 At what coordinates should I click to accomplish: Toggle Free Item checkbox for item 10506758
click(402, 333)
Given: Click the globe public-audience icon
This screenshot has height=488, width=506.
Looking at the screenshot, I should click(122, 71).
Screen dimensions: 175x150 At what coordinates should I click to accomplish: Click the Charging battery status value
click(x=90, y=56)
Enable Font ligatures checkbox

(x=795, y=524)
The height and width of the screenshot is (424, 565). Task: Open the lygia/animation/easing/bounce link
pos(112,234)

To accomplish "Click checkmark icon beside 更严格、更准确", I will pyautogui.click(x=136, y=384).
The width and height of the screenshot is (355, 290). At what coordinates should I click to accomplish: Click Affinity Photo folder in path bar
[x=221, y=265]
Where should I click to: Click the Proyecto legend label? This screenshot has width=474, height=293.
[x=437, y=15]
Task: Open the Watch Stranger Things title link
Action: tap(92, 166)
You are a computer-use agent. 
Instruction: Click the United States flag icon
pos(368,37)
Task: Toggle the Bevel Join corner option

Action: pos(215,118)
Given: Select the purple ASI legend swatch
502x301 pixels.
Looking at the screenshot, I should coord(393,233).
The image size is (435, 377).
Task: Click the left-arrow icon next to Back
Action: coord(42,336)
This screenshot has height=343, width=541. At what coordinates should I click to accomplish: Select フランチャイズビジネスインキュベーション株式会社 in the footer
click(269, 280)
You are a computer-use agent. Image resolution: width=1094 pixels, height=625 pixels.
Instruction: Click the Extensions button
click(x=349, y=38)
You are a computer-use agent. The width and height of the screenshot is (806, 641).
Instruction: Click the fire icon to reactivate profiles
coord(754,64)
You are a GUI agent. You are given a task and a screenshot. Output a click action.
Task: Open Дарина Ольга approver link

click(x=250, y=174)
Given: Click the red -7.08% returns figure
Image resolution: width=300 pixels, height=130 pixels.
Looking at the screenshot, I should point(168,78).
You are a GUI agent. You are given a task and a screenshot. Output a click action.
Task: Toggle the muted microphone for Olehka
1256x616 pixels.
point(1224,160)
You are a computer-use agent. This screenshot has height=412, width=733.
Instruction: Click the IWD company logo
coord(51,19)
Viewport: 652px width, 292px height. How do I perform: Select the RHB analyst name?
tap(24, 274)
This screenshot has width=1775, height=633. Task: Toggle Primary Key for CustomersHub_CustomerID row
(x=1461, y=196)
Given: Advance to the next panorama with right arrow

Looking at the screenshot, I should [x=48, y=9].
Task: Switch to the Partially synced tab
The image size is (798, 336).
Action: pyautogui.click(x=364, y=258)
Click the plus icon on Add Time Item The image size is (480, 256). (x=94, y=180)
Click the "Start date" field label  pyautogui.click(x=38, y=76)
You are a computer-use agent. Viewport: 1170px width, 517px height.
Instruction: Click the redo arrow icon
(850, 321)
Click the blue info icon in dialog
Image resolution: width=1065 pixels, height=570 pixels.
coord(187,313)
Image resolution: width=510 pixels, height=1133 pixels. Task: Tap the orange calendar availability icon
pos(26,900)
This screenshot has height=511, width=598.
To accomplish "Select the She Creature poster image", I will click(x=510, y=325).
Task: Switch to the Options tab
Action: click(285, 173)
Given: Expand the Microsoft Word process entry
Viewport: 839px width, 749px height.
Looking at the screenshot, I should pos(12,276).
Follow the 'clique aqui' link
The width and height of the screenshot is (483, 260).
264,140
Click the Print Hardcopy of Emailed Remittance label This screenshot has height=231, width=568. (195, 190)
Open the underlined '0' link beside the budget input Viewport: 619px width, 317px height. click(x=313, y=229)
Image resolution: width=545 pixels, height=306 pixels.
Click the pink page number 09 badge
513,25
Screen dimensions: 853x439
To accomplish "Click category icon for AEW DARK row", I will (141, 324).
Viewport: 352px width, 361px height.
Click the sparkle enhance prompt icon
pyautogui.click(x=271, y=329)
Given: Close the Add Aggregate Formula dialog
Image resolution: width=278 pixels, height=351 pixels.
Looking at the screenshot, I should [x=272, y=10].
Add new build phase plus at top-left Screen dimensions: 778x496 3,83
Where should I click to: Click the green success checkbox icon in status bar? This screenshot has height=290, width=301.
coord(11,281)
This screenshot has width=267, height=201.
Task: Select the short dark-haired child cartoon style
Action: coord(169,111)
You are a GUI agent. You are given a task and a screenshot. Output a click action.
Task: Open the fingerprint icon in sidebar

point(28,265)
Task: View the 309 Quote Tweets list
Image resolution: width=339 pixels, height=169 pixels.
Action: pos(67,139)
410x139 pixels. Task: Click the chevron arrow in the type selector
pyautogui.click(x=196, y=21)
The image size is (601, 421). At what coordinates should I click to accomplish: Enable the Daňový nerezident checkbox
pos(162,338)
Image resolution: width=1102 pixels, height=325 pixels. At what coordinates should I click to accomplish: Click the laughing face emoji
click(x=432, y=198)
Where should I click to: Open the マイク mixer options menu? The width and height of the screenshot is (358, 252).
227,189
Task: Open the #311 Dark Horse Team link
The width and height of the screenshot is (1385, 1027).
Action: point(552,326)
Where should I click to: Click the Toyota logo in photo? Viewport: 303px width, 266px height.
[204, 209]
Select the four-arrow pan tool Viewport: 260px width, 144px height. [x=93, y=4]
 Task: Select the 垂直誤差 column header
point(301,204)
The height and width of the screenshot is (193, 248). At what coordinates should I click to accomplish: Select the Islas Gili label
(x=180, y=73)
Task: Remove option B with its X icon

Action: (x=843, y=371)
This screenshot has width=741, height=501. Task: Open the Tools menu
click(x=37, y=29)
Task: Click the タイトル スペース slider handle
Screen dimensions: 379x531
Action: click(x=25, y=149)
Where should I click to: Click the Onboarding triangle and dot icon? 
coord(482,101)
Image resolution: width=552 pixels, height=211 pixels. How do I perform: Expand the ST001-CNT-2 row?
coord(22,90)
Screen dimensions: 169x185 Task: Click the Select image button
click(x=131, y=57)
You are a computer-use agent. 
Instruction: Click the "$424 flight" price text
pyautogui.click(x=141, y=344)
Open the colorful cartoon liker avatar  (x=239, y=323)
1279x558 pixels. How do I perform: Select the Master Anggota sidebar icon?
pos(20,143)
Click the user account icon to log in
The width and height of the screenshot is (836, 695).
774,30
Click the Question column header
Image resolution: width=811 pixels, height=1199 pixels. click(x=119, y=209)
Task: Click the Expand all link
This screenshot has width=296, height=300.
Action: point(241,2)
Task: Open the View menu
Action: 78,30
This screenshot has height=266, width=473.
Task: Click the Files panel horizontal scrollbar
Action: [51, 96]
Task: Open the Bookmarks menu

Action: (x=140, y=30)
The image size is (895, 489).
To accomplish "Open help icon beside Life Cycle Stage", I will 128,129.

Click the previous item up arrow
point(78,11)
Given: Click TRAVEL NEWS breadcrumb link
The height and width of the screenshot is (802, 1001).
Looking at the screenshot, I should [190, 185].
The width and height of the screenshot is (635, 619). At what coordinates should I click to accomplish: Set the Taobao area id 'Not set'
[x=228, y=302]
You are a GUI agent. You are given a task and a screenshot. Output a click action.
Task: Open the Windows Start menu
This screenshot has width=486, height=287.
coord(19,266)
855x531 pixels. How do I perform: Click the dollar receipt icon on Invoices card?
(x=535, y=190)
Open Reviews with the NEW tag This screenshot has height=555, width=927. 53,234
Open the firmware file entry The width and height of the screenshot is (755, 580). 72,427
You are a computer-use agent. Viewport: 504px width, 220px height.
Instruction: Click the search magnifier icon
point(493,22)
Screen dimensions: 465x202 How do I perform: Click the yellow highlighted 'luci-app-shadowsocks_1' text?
######
■ **Task details**:
Gather from the entries above all lines that include the string "Start".

■ **Exercise response**:
Click the "Start date" field label  pyautogui.click(x=38, y=76)
Task: Open the Windows Start menu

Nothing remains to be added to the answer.